Watson must have felt like a Lilliputian at times, throwing ropes and pegs around Williams’s mighty frame. But in the end she could not stop the supreme being of women’s tennis from breaking her bonds and escaping from peril. If Dustin Brown’s victory over Rafael Nadal on Thursday night was a mesmerising contest, this was even morompelling, and mainly because of the crowd.
It felt there were three participants in this drama, because the sheer volume and passion they generated made such an impact on the players’ mindsets.
The first set played out entirely as predicted. Huge serves and withering power from one side of the net; plucky defence and plenty of running on the other. As the players sat down with Williams leading 6-2 after just 25 minutes, the All England Club must have been casting around for another match to shove on Centre Court.
But Watson was not content to be ushered away with the sort of sympathetic applause normally heard at school sports day. In the second set, she went to a place she has never been to before.
It was not just that she scrambled every single ball back – her key asset since she was just a hopeful teenager near the bottom of the Bollettieri Academy pecking order – she was also clubbing the ball with muscles fuelled by the energy of that wild-eyed crowd.
Backhand winners down the line, clever little drop-shots, even aces of her own to match the Williams barrage: it was a step onto a different plane to what we have seen from her before. Suddenly Williams went from bully to quarry. And the world No 1 clearly felt persecuted by the crowd as well.
When she was broken for the first time to go 2-3 down, she tossed her towel in pique as she returned to her chair.
To underline the raucousness of the occasion, it must be said that play frequently had to be delayed while the more giddy and hysterical fans were shushed by everyone else.
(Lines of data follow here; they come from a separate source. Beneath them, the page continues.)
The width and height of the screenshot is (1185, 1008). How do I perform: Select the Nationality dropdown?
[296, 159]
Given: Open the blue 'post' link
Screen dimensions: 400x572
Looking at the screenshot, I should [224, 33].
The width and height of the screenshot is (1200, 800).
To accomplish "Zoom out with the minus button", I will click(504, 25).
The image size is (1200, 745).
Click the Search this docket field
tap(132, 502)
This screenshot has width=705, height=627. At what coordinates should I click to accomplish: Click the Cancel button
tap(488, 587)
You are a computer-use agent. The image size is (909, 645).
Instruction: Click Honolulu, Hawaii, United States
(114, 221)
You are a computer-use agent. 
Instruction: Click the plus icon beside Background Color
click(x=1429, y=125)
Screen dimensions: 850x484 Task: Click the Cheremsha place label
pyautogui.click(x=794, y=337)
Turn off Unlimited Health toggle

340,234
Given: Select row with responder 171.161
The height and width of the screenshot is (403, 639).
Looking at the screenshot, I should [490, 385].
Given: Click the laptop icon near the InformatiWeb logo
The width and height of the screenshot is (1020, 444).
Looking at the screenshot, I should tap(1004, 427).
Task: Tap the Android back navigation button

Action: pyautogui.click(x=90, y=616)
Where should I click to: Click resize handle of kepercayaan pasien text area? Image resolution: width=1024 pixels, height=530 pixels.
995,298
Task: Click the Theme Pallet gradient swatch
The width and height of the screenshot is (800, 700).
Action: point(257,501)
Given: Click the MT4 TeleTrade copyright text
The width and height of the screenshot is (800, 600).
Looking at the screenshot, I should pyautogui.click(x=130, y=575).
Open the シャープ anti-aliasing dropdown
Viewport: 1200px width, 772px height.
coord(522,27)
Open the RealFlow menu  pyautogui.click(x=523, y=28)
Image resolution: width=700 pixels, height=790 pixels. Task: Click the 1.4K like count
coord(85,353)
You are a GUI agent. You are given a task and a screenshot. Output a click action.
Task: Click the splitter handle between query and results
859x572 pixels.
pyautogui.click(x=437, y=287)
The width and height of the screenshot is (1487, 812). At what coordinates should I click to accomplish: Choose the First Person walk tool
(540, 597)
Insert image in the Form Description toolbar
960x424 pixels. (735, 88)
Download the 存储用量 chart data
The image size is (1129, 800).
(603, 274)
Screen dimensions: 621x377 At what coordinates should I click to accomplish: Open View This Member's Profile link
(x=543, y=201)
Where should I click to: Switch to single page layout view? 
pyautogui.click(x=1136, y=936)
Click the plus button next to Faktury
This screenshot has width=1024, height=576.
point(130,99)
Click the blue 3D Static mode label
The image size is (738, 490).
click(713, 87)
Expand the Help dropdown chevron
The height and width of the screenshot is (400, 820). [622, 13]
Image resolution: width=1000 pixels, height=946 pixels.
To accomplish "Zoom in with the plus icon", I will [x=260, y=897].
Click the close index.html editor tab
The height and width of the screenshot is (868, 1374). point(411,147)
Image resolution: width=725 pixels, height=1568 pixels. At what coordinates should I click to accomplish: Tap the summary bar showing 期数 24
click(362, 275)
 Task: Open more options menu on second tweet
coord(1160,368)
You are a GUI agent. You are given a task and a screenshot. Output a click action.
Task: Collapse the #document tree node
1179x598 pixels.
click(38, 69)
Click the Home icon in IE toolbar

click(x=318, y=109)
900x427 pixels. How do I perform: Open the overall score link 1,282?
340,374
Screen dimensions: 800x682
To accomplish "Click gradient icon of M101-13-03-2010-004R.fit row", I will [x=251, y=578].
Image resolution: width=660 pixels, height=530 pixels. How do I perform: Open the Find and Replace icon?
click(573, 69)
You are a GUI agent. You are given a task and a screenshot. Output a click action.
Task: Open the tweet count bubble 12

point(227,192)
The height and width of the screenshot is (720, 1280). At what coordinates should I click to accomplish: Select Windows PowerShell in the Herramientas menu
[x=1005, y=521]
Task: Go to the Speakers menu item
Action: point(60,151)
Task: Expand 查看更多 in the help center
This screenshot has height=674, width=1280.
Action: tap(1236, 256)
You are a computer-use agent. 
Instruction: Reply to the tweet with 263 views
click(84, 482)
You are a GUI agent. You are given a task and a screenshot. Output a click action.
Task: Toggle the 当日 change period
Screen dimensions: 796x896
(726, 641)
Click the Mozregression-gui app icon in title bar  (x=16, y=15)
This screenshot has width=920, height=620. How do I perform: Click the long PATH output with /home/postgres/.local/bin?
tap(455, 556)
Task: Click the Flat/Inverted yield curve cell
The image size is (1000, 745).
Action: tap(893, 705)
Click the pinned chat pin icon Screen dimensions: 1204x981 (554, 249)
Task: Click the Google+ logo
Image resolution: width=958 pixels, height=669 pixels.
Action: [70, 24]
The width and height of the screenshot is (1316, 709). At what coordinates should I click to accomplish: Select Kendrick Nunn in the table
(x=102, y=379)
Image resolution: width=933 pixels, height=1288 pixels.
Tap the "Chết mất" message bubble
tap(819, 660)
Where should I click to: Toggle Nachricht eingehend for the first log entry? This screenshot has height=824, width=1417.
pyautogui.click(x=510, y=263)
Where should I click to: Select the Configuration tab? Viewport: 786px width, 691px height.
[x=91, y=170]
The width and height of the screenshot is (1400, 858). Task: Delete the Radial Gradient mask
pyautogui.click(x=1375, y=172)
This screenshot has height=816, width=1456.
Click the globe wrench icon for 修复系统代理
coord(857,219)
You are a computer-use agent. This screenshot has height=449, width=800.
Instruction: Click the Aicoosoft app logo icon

Watson received several standing ovations, including one as she served for the match at 5-4 in the final set. But there were also numerous times when people were yelping or screaming in the middle of rallies, not out of any intention to distract but because they were so beside themselves with excitement.
Williams regularly gestured in frustration and finally approached Nouni in the penultimate game to argue that the noise was not fair on either player.
She received a round of boos in response, and wagged her finger angrily in the direction of the hecklers.
This is not what we expect from the traditionally buttoned-up Centre Court crowd, yet there was something about Watson’s girlish, vulnerable-looking frame and Williams’s overwhelming strength that made this a true David-and-Goliath encounter. Underdogs have seldom seemed so charming.
At 5-4, deuce, Watson was two points away from becoming the first woman in 12 months to defeat Williams at a slam. But the door closed, not because of any error on her part, but because Williams – who next faces sister Venus – slammed a huge forehand winner up the line on the next point – a shot of sheer conviction and self-belief that she would not have been capable of last year.
Since her defeat to Alize Cornet here last summer, Williams has brought a new mental steadiness to what was already the most punishing and complete game that women’s tennis has ever seen. She held her nerve, and she remained on course for the holy
grail of tennis: the calendar grand slam.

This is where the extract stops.